35 Les enfants d’Israël s’étaient conformés à la parole de Moïse, en demandant aux Égyptiens des vases d’argent, des vases d’or et des vêtements
İsrailliler Musa'nın dediğini yapmış, Mısırlılar'dan altın, gümüş eşya ve giysi istemişlerdi.
36 et le Seigneur avait inspiré pour ce peuple de la bienveillance aux Égyptiens, qui lui prêtèrent, de sorte qu’il dépouilla les Égyptiens.
RAB İsrailliler'in Mısırlılar'ın gözünde lütuf bulmasını sağladı. Mısırlılar onlara istediklerini verdiler. Böylece İsrailliler onları soydular.
37 Les enfants d’Israël partirent de Ramsès, dans la direction de Soukkoth; environ six cent mille voyageurs, hommes faits, sans compter les enfants.
İsrailliler kadın ve çocukların dışında altı yüz bin kadar erkekle yaya olarak Ramses'ten Sukkot'a doğru yola çıktılar.
38 De plus, une tourbe nombreuse les avait suivis, ainsi que du menu et du gros bétail en troupeaux très considérables.
Daha pek çok kişi de onlarla birlikte gitti. Yanlarında çok sayıda davar ve sığır vardı.
39 Ils firent, de la pâte qu’ils avaient emportée d’Égypte, des gâteaux azymes, car elle n’avait pas fermenté; parce que, repoussés de l’Égypte, ils n’avaient pu attendre et ne s’étaient pas munis d’autres provisions.
Mısır'dan getirdikleri hamurla mayasız pide pişirdiler. Maya yoktu. Çünkü Mısır'dan kovulmuşlar, kendilerine azık hazırlayacak zaman bulamamışlardı.
40 Or, le séjour des Israélites, depuis qu’ils s’établirent dans l’Égypte, avait été de quatre cent trente ans.
İsrailliler Mısır'da dört yüz otuz yıl yaşadı.
41 Et ce fut au bout de quatre cent trente ans, précisément le même jour, que toutes les milices du Seigneur sortirent du pays d’Égypte.
Dört yüz otuz yılın sonuncu günü RAB'bin halkı ordular halinde Mısır'ı terk etti.
42 C’Était la Nuit prédestinée par l’Éternel, pour leur sortie du pays d’Égypte; c’est cette même nuit instituée par le Seigneur, comme prédestinée à toutes les générations des enfants d’Israël.

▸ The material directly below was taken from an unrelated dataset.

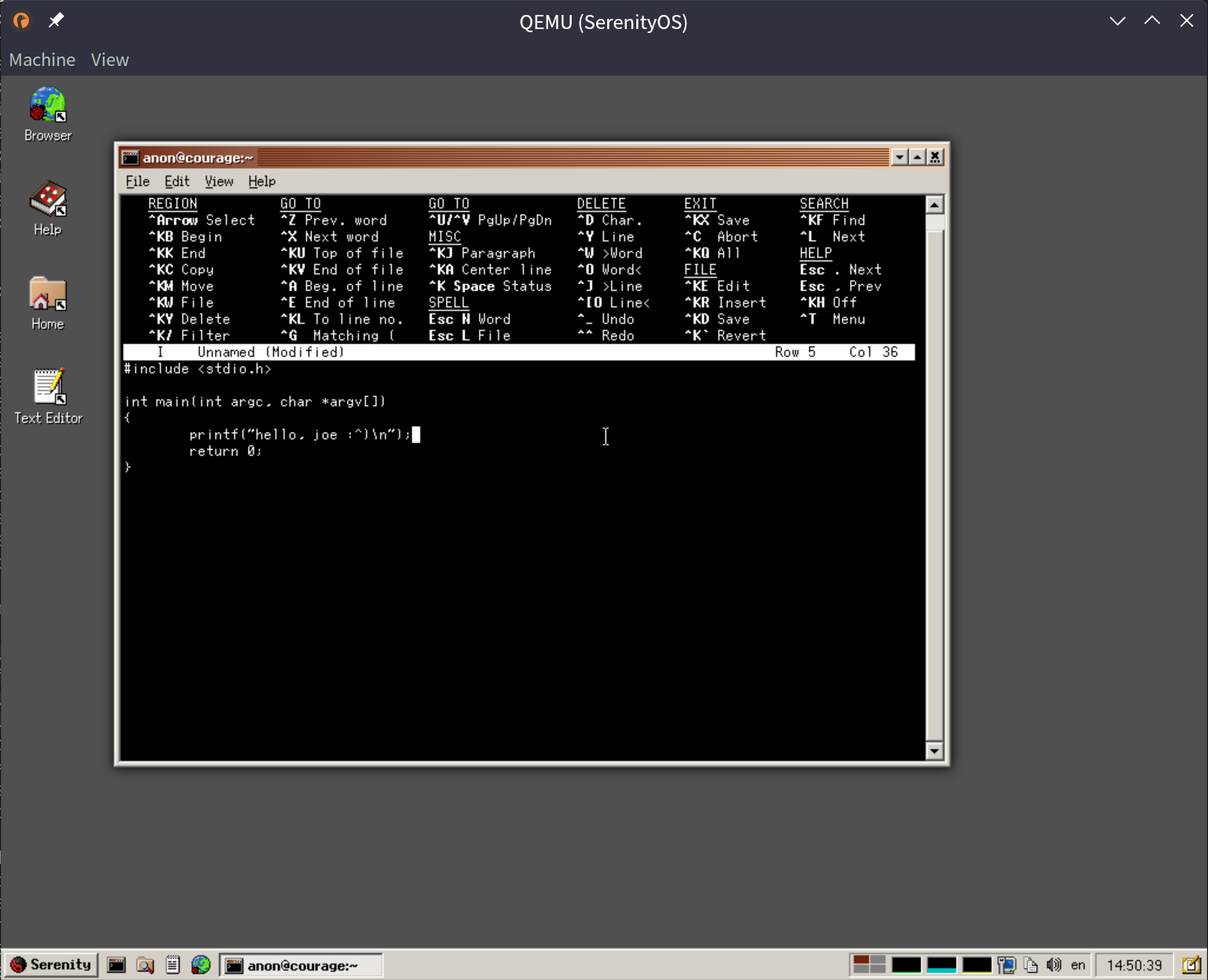Open the Machine menu of the QEMU window

tap(42, 59)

O gece RAB İsrailliler'i Mısır'dan çıkarmak için sürekli bekledi. İsrailliler de kuşaklar boyunca aynı gece RAB'bi yüceltmek için uyanık olmalıdır.

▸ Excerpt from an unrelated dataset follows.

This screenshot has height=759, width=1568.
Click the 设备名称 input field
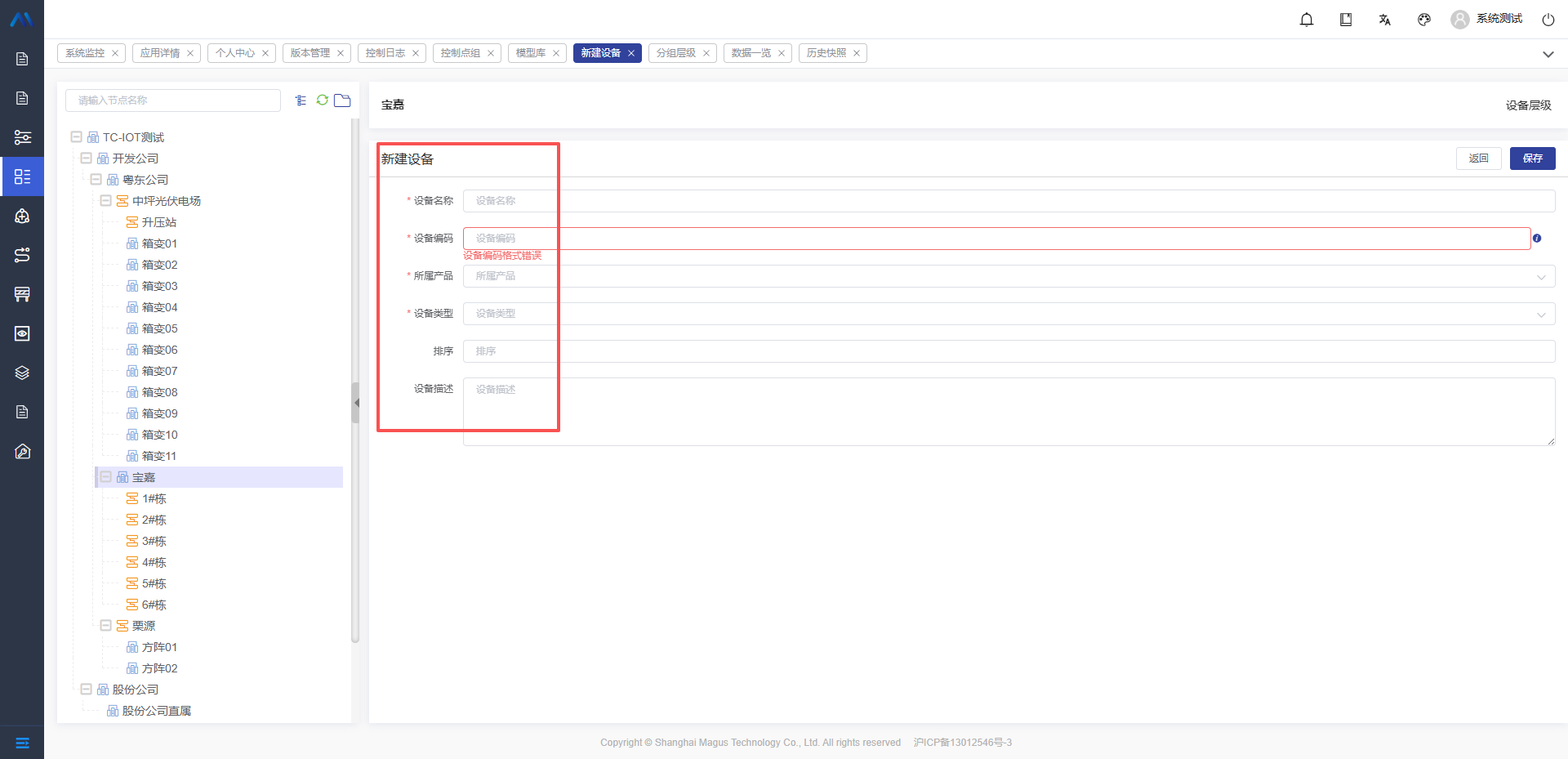1009,201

43 L’Éternel dit à Moïse et à Aaron: "Ceci est la règle de l’agneau pascal. Nul étranger n’en mangera.
RAB Musa'yla Harun'a şöyle dedi: “Fısıh Bayramı'nın kuralları şunlardır: Hiçbir yabancı Fısıh etini yemeyecek.
44 Quant à l’esclave acheté à prix d’argent, circoncis-le, alors il pourra en manger.

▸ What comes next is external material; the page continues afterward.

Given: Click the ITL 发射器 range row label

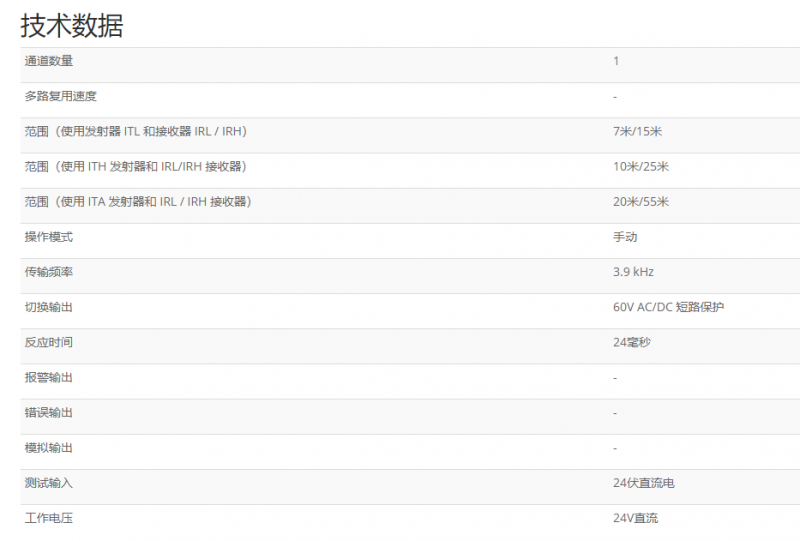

Ama satın aldığınız köleler sünnet edildikten sonra ondan yiyebilir.
45 L’Habitant et le mercenaire étrangers n’en mangeront point.
Konuklar ve ücretli işçiler ondan yemeyecek.
46 Il sera consommé dans une même maison, tu ne transporteras rien de sa chair au dehors et vous n’en romprez pas un seul os.
Fısıh eti evde yenmeli, evin dışına çıkarılmamalı. Kemikleri kırmayacaksınız.
47 Toute la communauté d’Israël doit y prendre part.
Bütün İsrail topluluğu Fısıh Bayramı'nı kutlayacak.
48 Si un étranger, habite avec toi et veut célébrer la pâque du Seigneur, que tout mâle qui lui appartient soit circoncis, il sera alors admis à la célébrer et deviendra l’égal de l’indigène; mais nul incirconcis n’en mangera.
Yanınızdaki yabancı bir konuk RAB'bin Fısıh Bayramı'nı kutlamak isterse, önce evindeki bütün erkekler sünnet edilmeli; sonra yerel halktan biri gibi İsrail halkına katılıp bayramı kutlayabilir. Ama sünnetsiz biri Fısıh etini yemeyecektir.
49 Une seule et même loi régira l’indigène et l’étranger demeurant au milieu de vous."
Ülkede doğan için de, aranızda yaşayan yabancı için de aynı kural geçerlidir.”
50 Tous les Israélites obéirent: comme l’Éternel l’avait prescrit à Moïse et à Aaron, ainsi firent-ils.
İsrailliler RAB'bin Musa'yla Harun'a verdiği buyruğu eksiksiz yerine getirdiler.
51 Or, ce fut ce jour-là même que l’ Éternel fit sortir les Israélites du pays d’Égypte, selon leurs légions.
O gün RAB İsrailliler'i ordular halinde Mısır'dan çıkardı.